Could you transcribe each entry below exactly, minus the images?

- _Saved entries_:
┄┄┄┄┄┄┄┄┄┄

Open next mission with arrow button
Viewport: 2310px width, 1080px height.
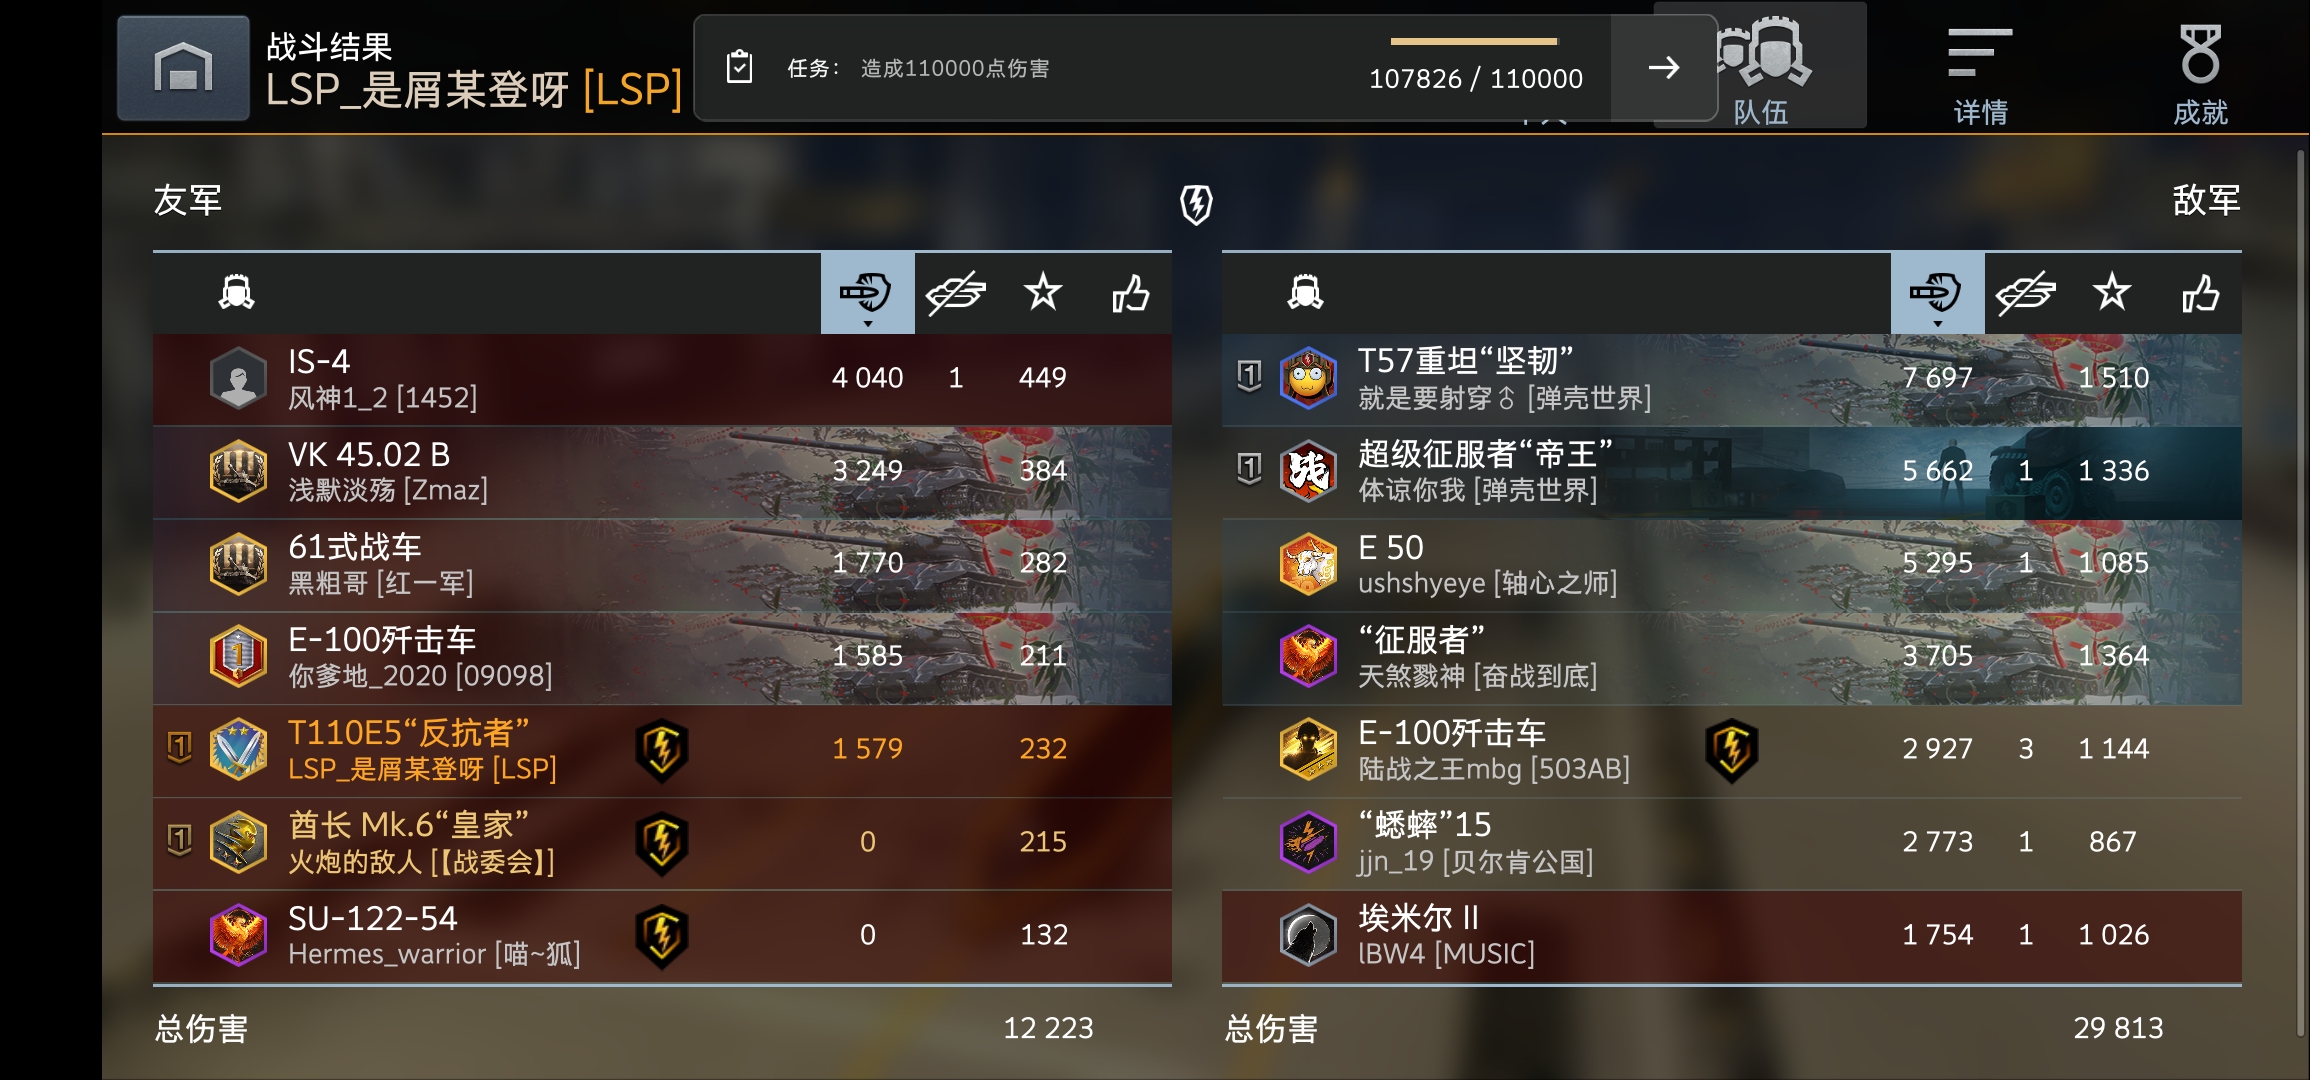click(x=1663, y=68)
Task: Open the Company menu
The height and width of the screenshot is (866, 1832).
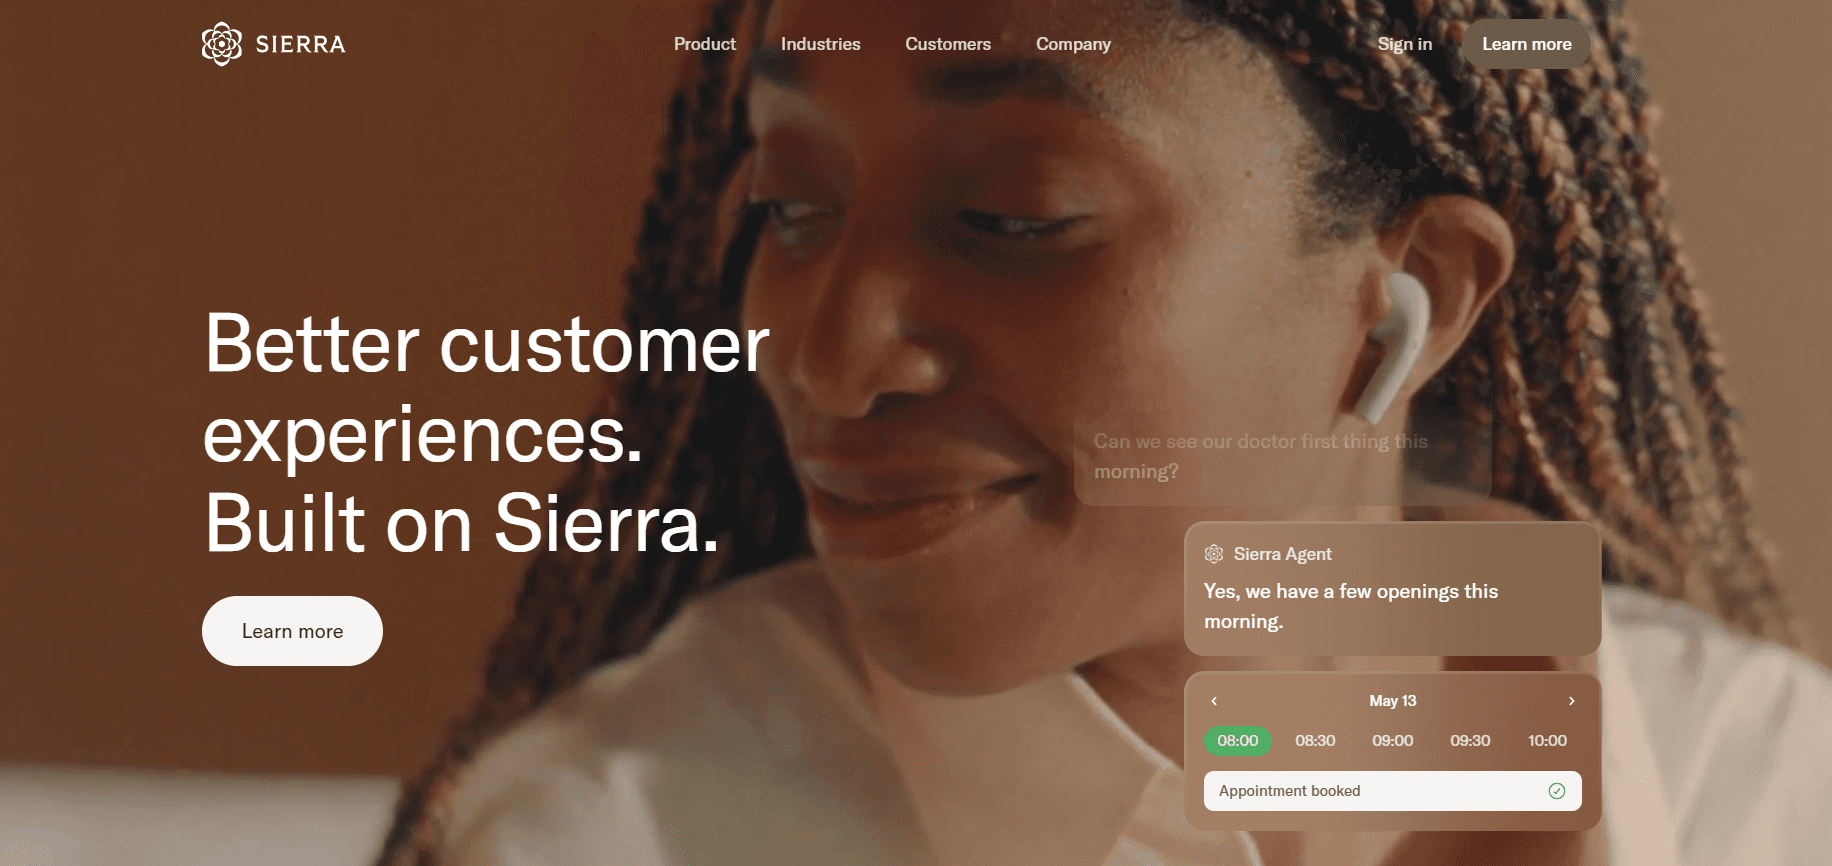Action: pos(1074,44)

┄┄┄┄┄┄┄┄┄┄

- _ANSWER BELOW_:
Open next mission with arrow button
Viewport: 2310px width, 1080px height.
click(x=1663, y=68)
Task: Open the Company menu
The height and width of the screenshot is (866, 1832).
Action: pos(1074,44)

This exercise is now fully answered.